Yesterday I was ironically on my way to a job interview with a digital and print media organisation in Melbourne, when I heard the news that Fairfax had announced its plans to cut 1,900 jobs across their boards in a massive reconstructive attempt.
My instant reaction was a cringe.
Ever since I can remember holding a pen to my hand, I have thought of myself to one day be a successful journalist in a striving news community in the city. Perhaps I didn’t always see myself in the hard-news industry specifically, but I saw myself in the print news nonetheless. But yesterday’s news made me want to weep in my room for humanity, and had myself drastically fearing that perhaps I will one day wake to the world full of robots and automatons, in a land where the human brain is non-exististent.
‘The Age’ cuts 1,900 jobs to turn digital.
Indulging in a conversation with a friend on the matter last night, I was reminded by him that the Fairfax cuts are a part of the coming-of-age for the news industry; as technological-driven beings, we now expect to gain our knowledge and information in in our hands, when we want it. Who wants to walk down to the milk bar to buy a newspaper these days?
Well, actually, after hearing what I did on the train, that was exactly what I did. And I haven’t actually purchased a newspaper in hard-form in a long time. Goes without saying. I wept.
It’s no doubt that the news and media industry is transforming itself into web-based giants that feed of the revenue of pay-by-click and Google search rankings, but what is more sad is the fact that those who have the actual talent to produce proper printed work, will no longer have a job for their talents at all.
Instead, Fairfax has announced its reconstruction to take on the tabloid category and face bringing the “trash” over the hard-hitting facts. Let’s face it, if the screen in front of you offered two articles, one on the closing of hospital beds, and one on Fergie having bladder problems on stage again, I can guarantee that the Black Eyed Peas pants-wetter will win it over.
And it’s sad. It’s really, really sad.
These days, the hard-news gets about as much attention as printed news itself. As a passionate writer for print media, I have longed to see myself published in something that I can hold in my hand, and not have to stare at on a glare-filled screen. Unfortunately, though, the terms of that happening have altered drastically.
I have been forced to embrace it, and not just by the means of this blog. My jobs now consist of digital media publications and that’s fine with me…provided print news still exists. But I fear in five years time, I may actually be visiting the funeral of the National dailies (Fairfax, News Limited etc.) and I will weep for them.
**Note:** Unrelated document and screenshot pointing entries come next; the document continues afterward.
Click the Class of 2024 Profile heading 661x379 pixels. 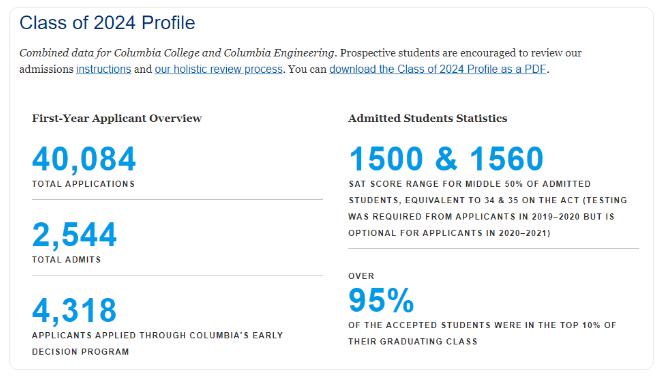coord(107,23)
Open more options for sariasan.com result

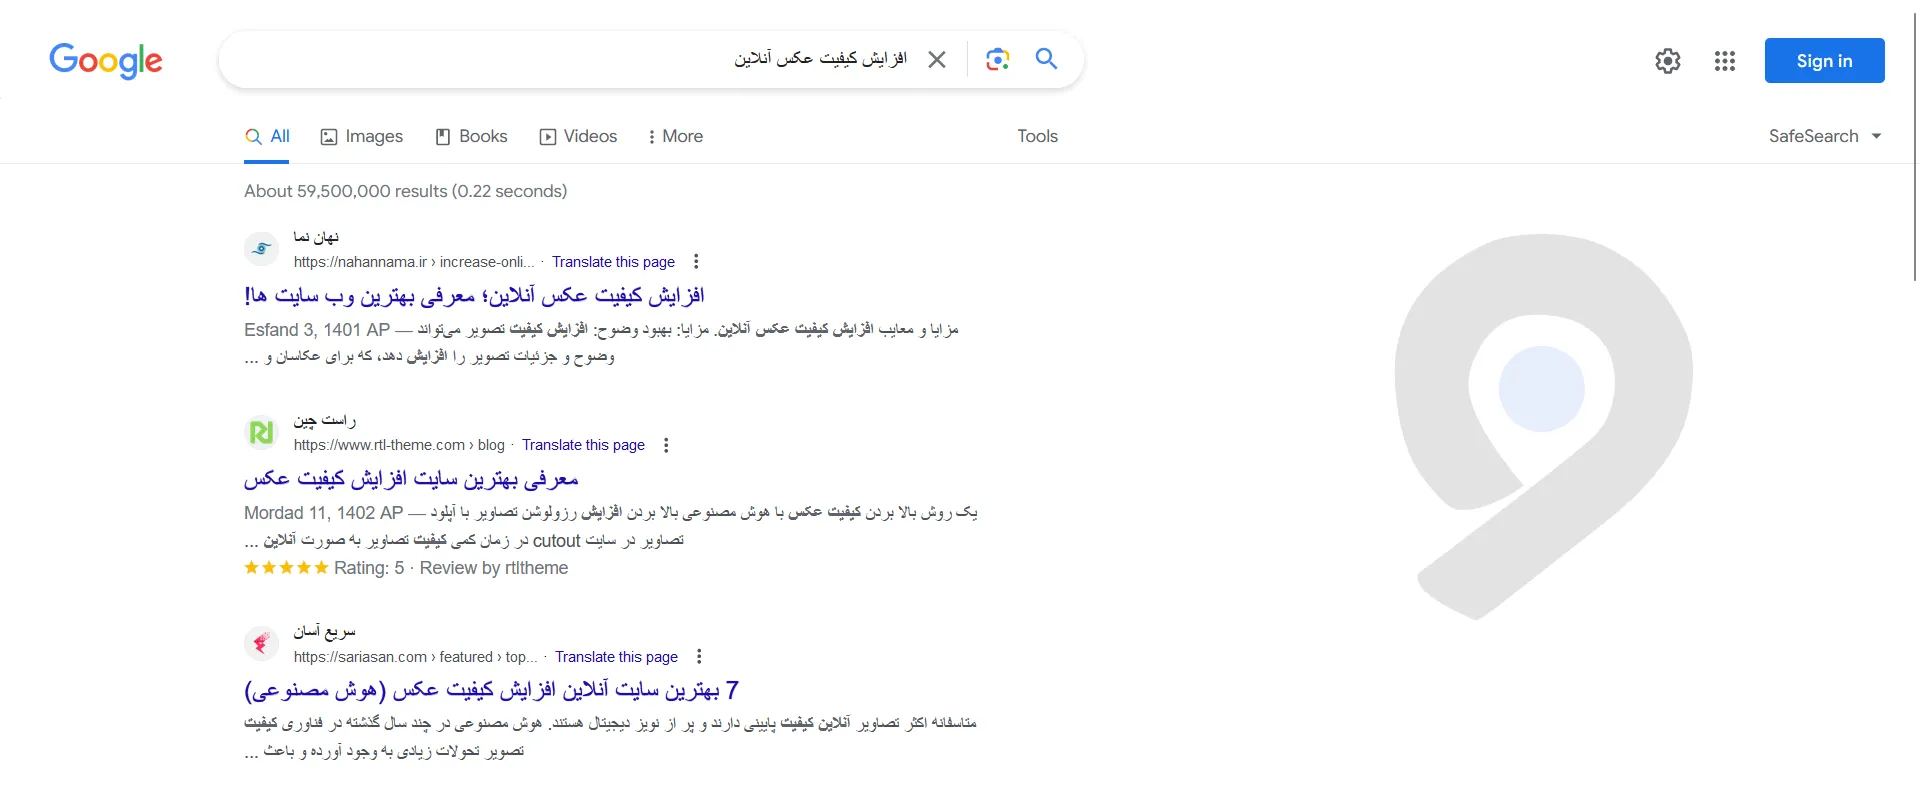(699, 657)
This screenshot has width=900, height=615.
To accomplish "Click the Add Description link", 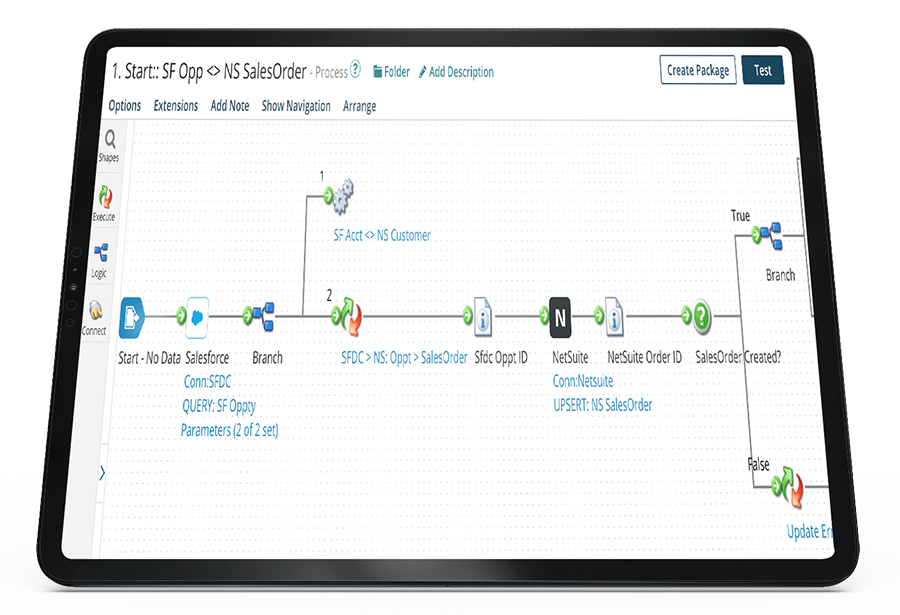I will coord(456,72).
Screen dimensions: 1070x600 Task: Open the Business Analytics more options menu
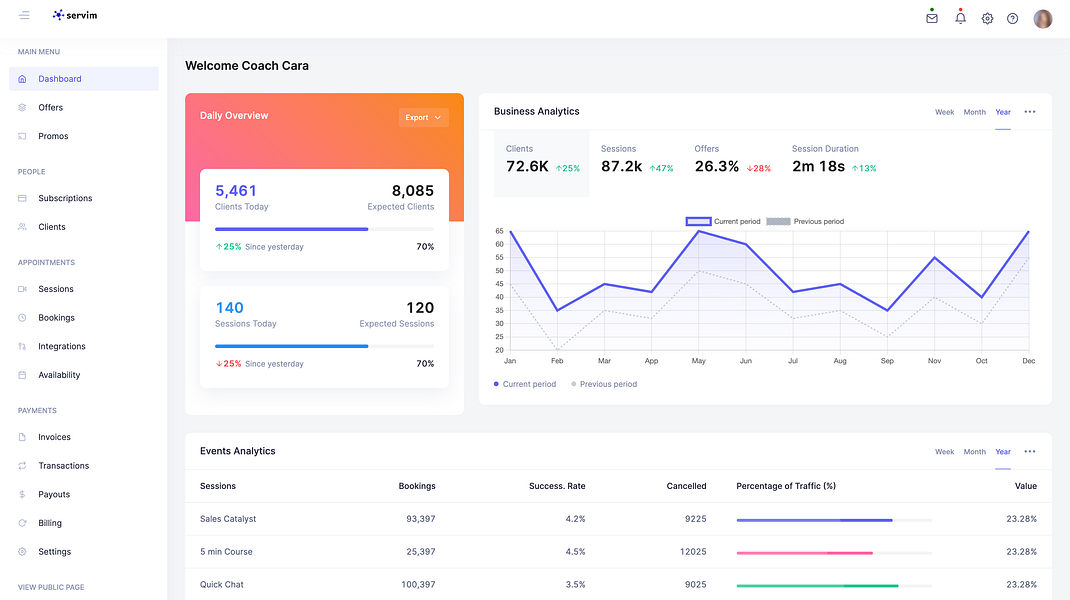[x=1030, y=111]
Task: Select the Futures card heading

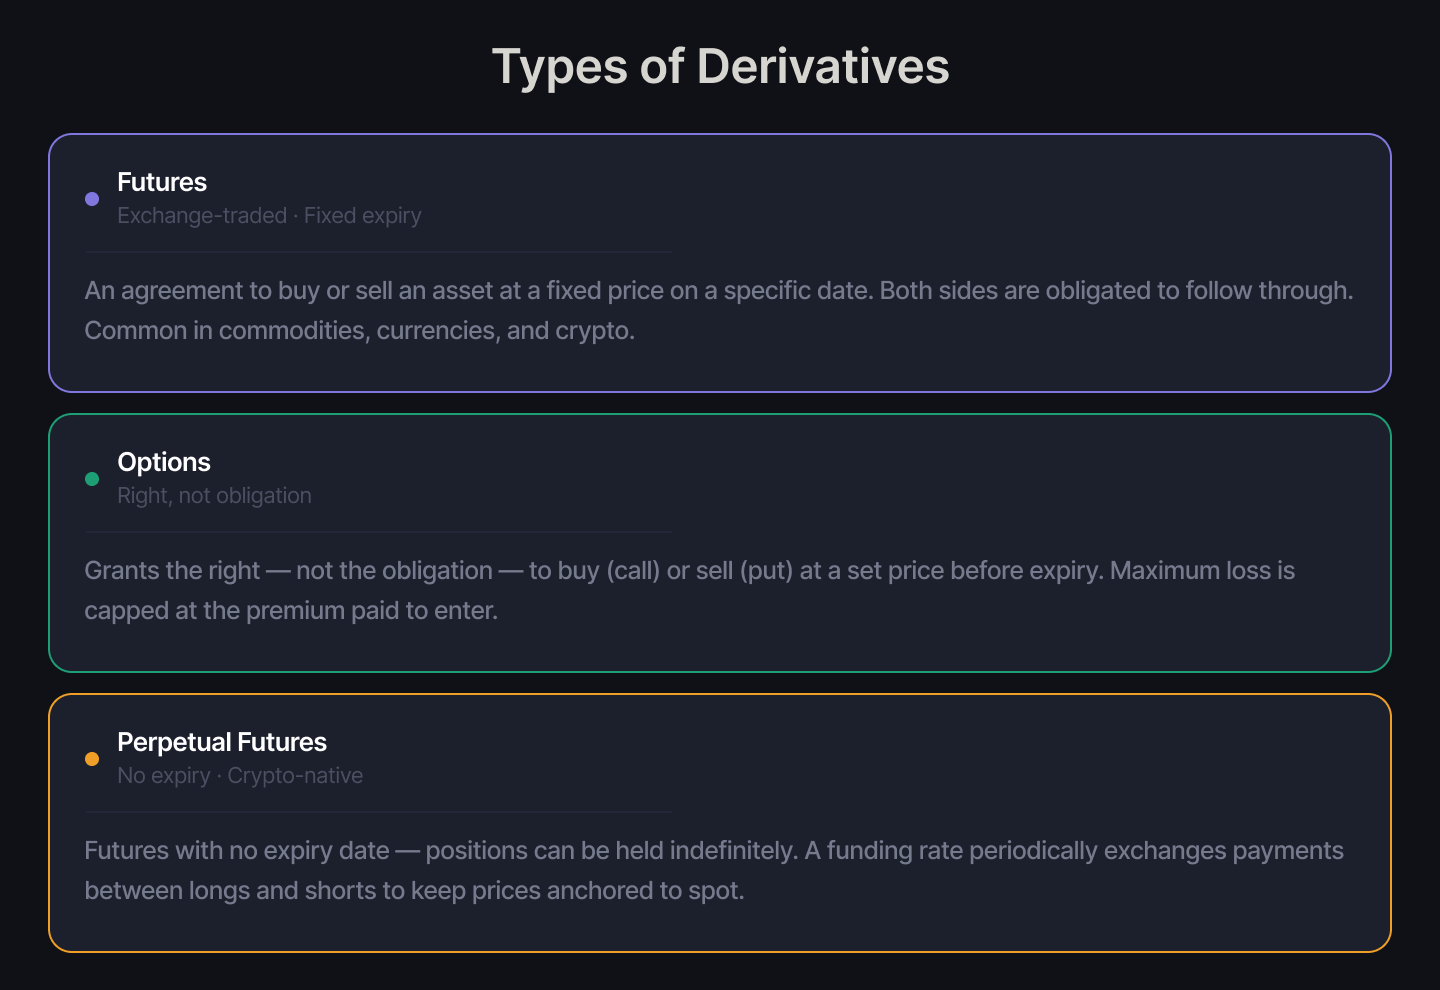Action: (162, 182)
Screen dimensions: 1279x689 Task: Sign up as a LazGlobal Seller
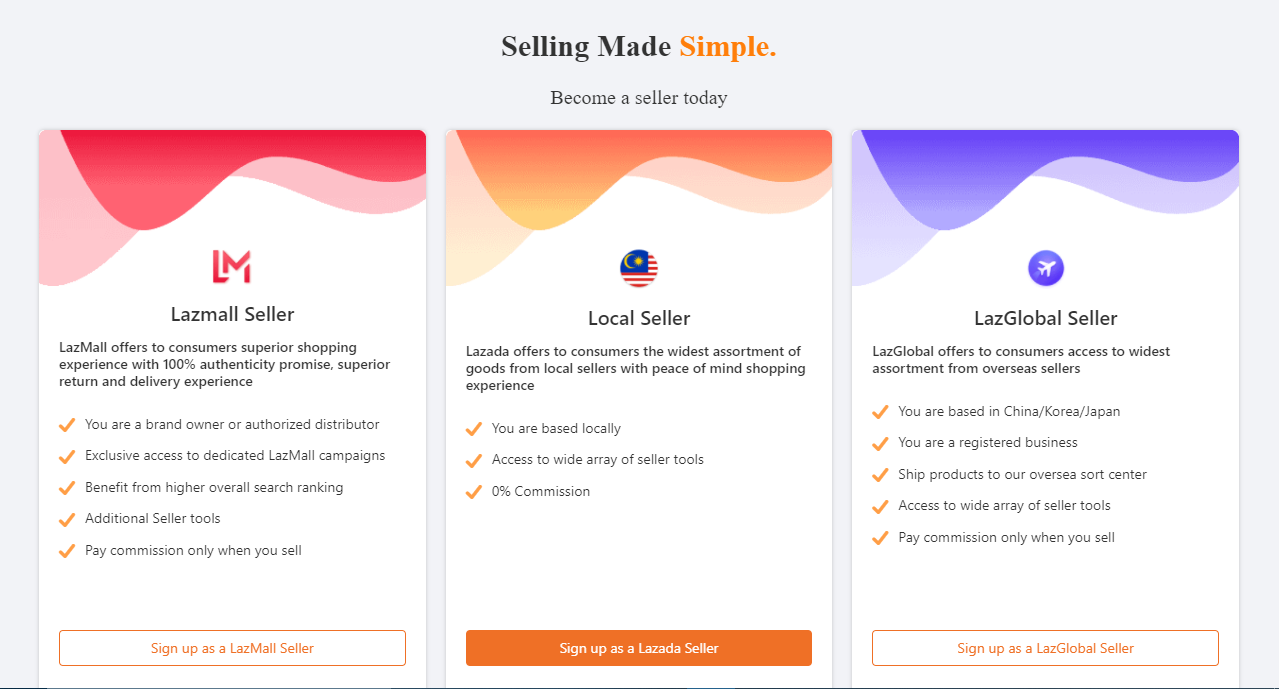tap(1045, 648)
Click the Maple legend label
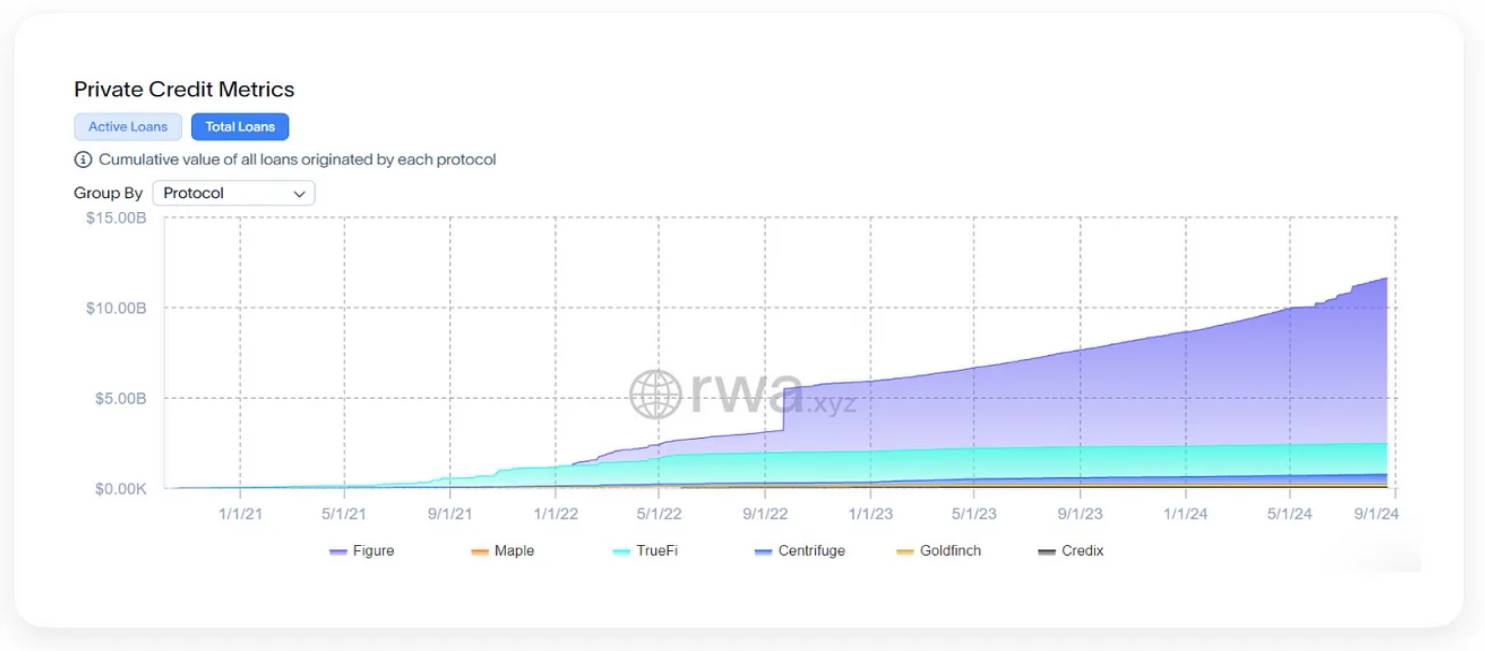 (514, 551)
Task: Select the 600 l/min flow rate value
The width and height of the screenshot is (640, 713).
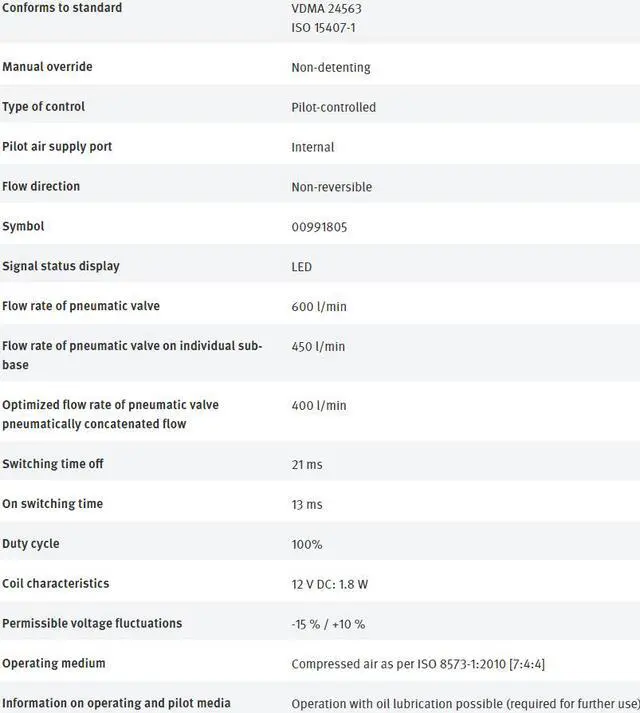Action: coord(319,306)
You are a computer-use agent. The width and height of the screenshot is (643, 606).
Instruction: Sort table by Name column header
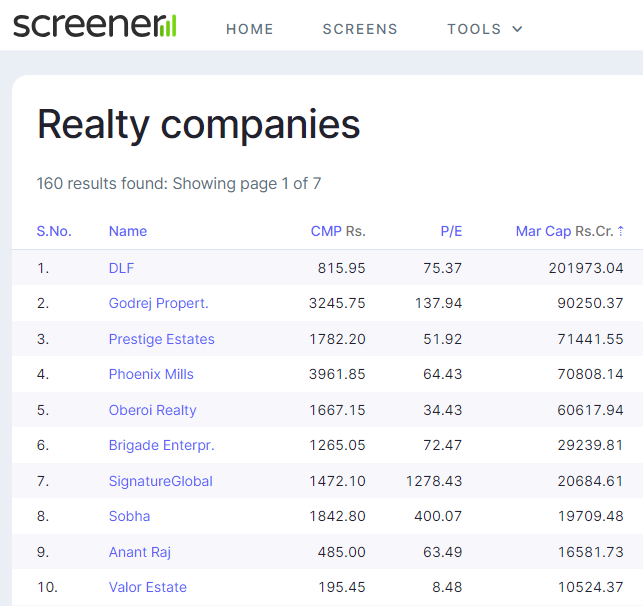pyautogui.click(x=128, y=231)
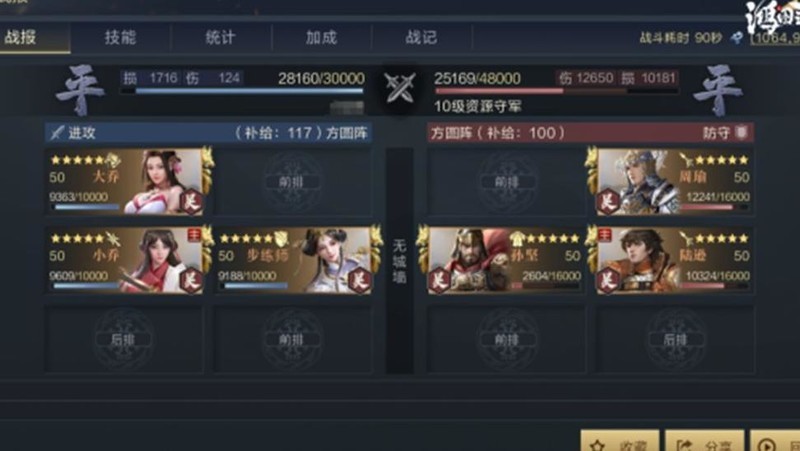Click the coordinate location link
This screenshot has width=800, height=451.
pos(774,38)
An article in today’s edition of The Age (of course online), blames consumers for the 1,900 job losses and media facelift.
“The media isn’t failing because it’s not giving people what they want. We know exactly what you want, even if you don’t care to admit it. Worthy but dull reporting of landmark health legislation? Not so much. Upskirt shots of Lindsay Lohan spilling out of a limo at The Viper Room? Not just yes, but hell yes!” – John Birmingham, The Age
It’s true. Completely true. The quality of news is less expected these days, if it guarantees that disturbing images of celebrity drunken antics will be plastered over the screens, whilst people drink their coffees and amuse themselves on the train.
Just before I heard the news yesterday, I looked around the cabin of the train and observed the commuters around me; iPads, iPhones, smartphones, laptops, MacBooks and hands-free devices. None of them a newspaper. I cringe again.
It is the new Age and I’m being forced to embrace it, but as I hover my mouse over the ‘publish’ button right now, I look to the copy of The Age next to me on my desk…am I looking at one of the last?